Event Type	Description
`response.created`	Response object created
`response.output_item.added`	New output item added
`response.content_part.added`	New content part added
`response.output_text.delta`	Text delta (token-by-token output)
`response.output_item.done`	Output item finished
`response.completed`	Response fully completed
`response.function_call_arguments.delta`	Function call arguments delta
`response.function_call_arguments.done`	Function call arguments finished

Function Calling

The Responses API natively supports tool calling:

Python

tools.py


response = client.responses.create(
    model="openai/gpt-5.4-mini",
    input="What's the weather like in Beijing today?",
    tools=[
        {
            "type": "function",
            "name": "get_weather",
            "description": "Get the current weather for the specified city",
            "parameters": {
                "type": "object",
                "properties": {
                    "location": {
                        "type": "string",
                        "description": "City name, e.g.
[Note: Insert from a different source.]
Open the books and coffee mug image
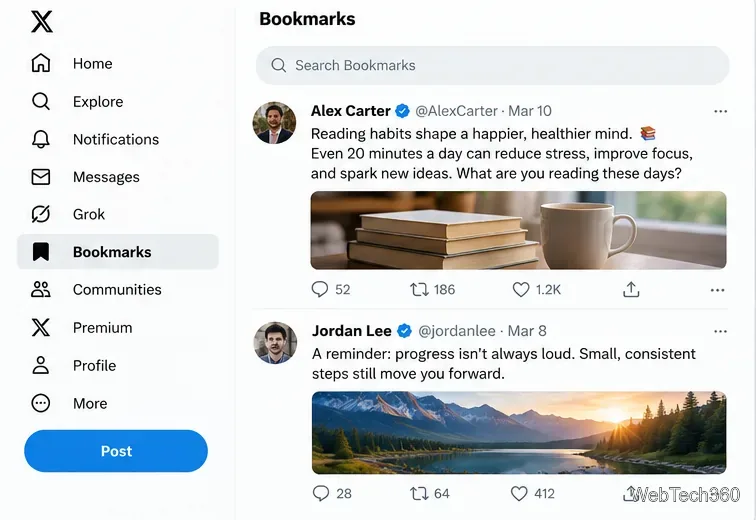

Beijing"
                    },
                    "unit": {
                        "type": "string",
                        "enum": ["celsius", "fahrenheit"]
                    }
                },
                "required": ["location"]
            }
        }
    ],
    tool_choice="auto"
)
 
# Handle tool calls
for item in response.output:
    if item.type == "function_call":
        print(f"Calling function: {item.name}")
        print(f"Arguments: {item.arguments}")

Tool Call Response Format

When the model calls a tool, output contains a function_call type item:


{
  "id": "resp_abc123",
  "object": "response",
  "status": "completed",
  "output": [
    {
      "type": "function_call",
      "id": "fc_abc123",
      "call_id": "call_xyz789",
      "name": "get_weather",
      "arguments": "{\"location\":\"Beijing\",\"unit\":\"celsius\"}"
    }
  ],
  "usage": {
    "input_tokens": 45,
    "output_tokens": 25,
    "total_tokens": 70
  }
}

Submitting Tool Results

Send the tool execution result back to the model by including the full call chain in input:


# Second request: submit the tool result
response = client.responses.create(
    model="openai/gpt-5.4-mini",
    input=[
        {
            "type": "message",
            "role": "user",
            "content": [{"type": "input_text", "text": "What's the weather like in Beijing today?"}]
        },
        {
            "type": "function_call",
            "id": "fc_abc123",
            "call_id": "call_xyz789",
            "name": "get_weather",
            "arguments": "{\"location\":\"Beijing\",\"unit\":\"celsius\"}"
        },
        {
            "type": "function_call_output",
            "id": "fco_abc123",
            "call_id": "call_xyz789",
            "output": "{\"temperature\":\"22°C\",\"condition\":\"sunny\"}"
        }
    ]
)

print(response.output_text)
# => "It's sunny in Beijing today, 22°C — perfect for outdoor activities."

Tool Choice Options

Value	Description
`"auto"`	The model decides whether to call a tool (default)
`"none"`	Disallow tool calls
`{"type": "function", "name": "tool_name"}`	Force a specific tool to be called

Comparison with Chat Completions

Feature	Chat Completions	Responses API
Endpoint	`/v1/chat/completions`	`/v1/responses`
Input format	`messages` array	`input` string or structured item array
System instructions	`role: "system"` message	`instructions` parameter (independently cached)
Prompt Caching	System instructions are mixed into messages, cache prefix is unstable	`instructions` passed separately, automatically cached, higher hit rate
Output format	`choices[0].message.content`	`output[0].content[0].text` or `output_text`
Tool calls	`tool_calls` inside message	Dedicated `function_call` output item
Tool results	`role: "tool"` message	`function_call_output` input item
Streaming events	`chat.completion.chunk`	Structured event types (`response.*`)
Token fields	`prompt_tokens` / `completion_tokens`	`input_tokens` / `output_tokens`

Both APIs are production-ready. If you already have a Chat Completions integration, no migration is required. We recommend the Responses API for new projects, especially for use cases with complex tool calling flows or high request volumes (where caching can significantly reduce costs). See the Function Calling guide for details.